Ecwid lives inside other sites (Wix, WordPress, Squarespace, Tilda, standalone Instant Sites) and runs the e-commerce piece. The transactional email flow is wholly owned by Ecwid — you cannot configure an SMTP relay, you cannot bring your own DKIM key, you cannot export bounce logs. What you can control is the sender address, the template content, and which DNS records are published for reputation.
Sender email (brand domain vs noreply@ecwid), template content, which notifications are enabled. DNS: SPF include for Ecwid, and optionally DKIM via Ecwid's branded sender setup.
The default sending path
Out of the box, Ecwid sends transactional notifications from no-reply@ecwid-shipping.com or a similar shared domain. The From display shows your store name, but the envelope is Ecwid's. Gmail shows Your Store via ecwid-shipping.com and Outlook treats it like transactional mail from a shared sender.
That is acceptable for small stores. It is not acceptable for anyone building long-term brand trust — the "via" string tells customers the email is sent by someone else, and the shared envelope means your deliverability rises and falls with Ecwid's other merchants.
Branded sender setup
Ecwid admin → Settings → Notifications → Sender email. Change to orders@yourstore.com. Ecwid generates a DNS entry to add:
; example, Ecwid as sender infra
yourstore.com. TXT "v=spf1 include:_spf.ecwid.com ~all"
; Ecwid-branded DKIM (if supported on your plan)
ecwid._domainkey.yourstore.com CNAME ecwid._domainkey.ecwid.com.
; DMARC — if you do not already have one, publish permissive
_dmarc.yourstore.com TXT "v=DMARC1; p=none; rua=mailto:dmarc@yourstore.com"After propagation, Ecwid admin shows the authentication as verified. Gmail stops displaying the "via" disclaimer and reputation attaches to your domain rather than the shared Ecwid envelope.
As of Ecwid's current tiers, custom sender domain configuration requires a paid plan. On the free Starter tier you are stuck with the shared envelope. That is a real deliverability tax for free-tier stores.

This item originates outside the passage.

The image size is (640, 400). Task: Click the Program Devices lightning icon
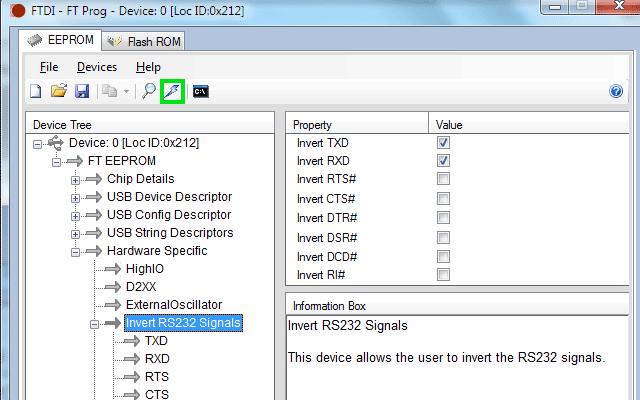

The full notification list
Admin → Settings → Notifications enables and disables each template. Review these specifically:
- Order placed (customer) — the critical one. Test this first.
- Order placed (admin) — goes to the store owner. If you never see it, your own mail filter is probably to blame, not Ecwid.
- Shipping notification — fires when tracking is added. High open rate, high scrutiny.
- Order status changed — manual status update. Turn off if you do not use it; an unused template can misfire.
- Abandoned cart — this one is marketing, not transactional. Keep the subject and body honest to avoid classification as Promotions.
Template editing
Ecwid uses a block-based editor (on newer plans) plus a raw HTML mode for developers. The defaults are reasonably clean, but theme customisations often introduce:
- Oversized logos — upload trimmed assets, keep under 30 KB.
- Broken plain-text alt — the editor does not always regenerate the text part. View source of a real test message to confirm.
- Tracking-heavy links — Ecwid wraps some links for analytics. That adds redirector domains to the URL set, which can push Gmail to Promotions.
Testing Ecwid notifications
Ecwid admin has a "Send test" button per template. It sends with placeholder data to one address. Useful for layout, useless for placement.
Place a real test order against a set of seed mailboxes — Gmail, Outlook, Yahoo, iCloud, Mail.ru, Yandex — using a sandbox product and a $0.01 price. Walk through order placed, shipping, completed. Check each email.
20+ seed mailboxes, real inbox screenshots, SPF/DKIM/DMARC verdict per provider. Catches the issues Ecwid's own test button never will.
What you cannot do on Ecwid
- Replace Ecwid's sending infra with your own relay for native notifications.
- Get per-message bounce and complaint logs. Ecwid abstracts that away.
- Configure retry policy or rate limits.
- Change the Return-Path domain (bounces still go to Ecwid).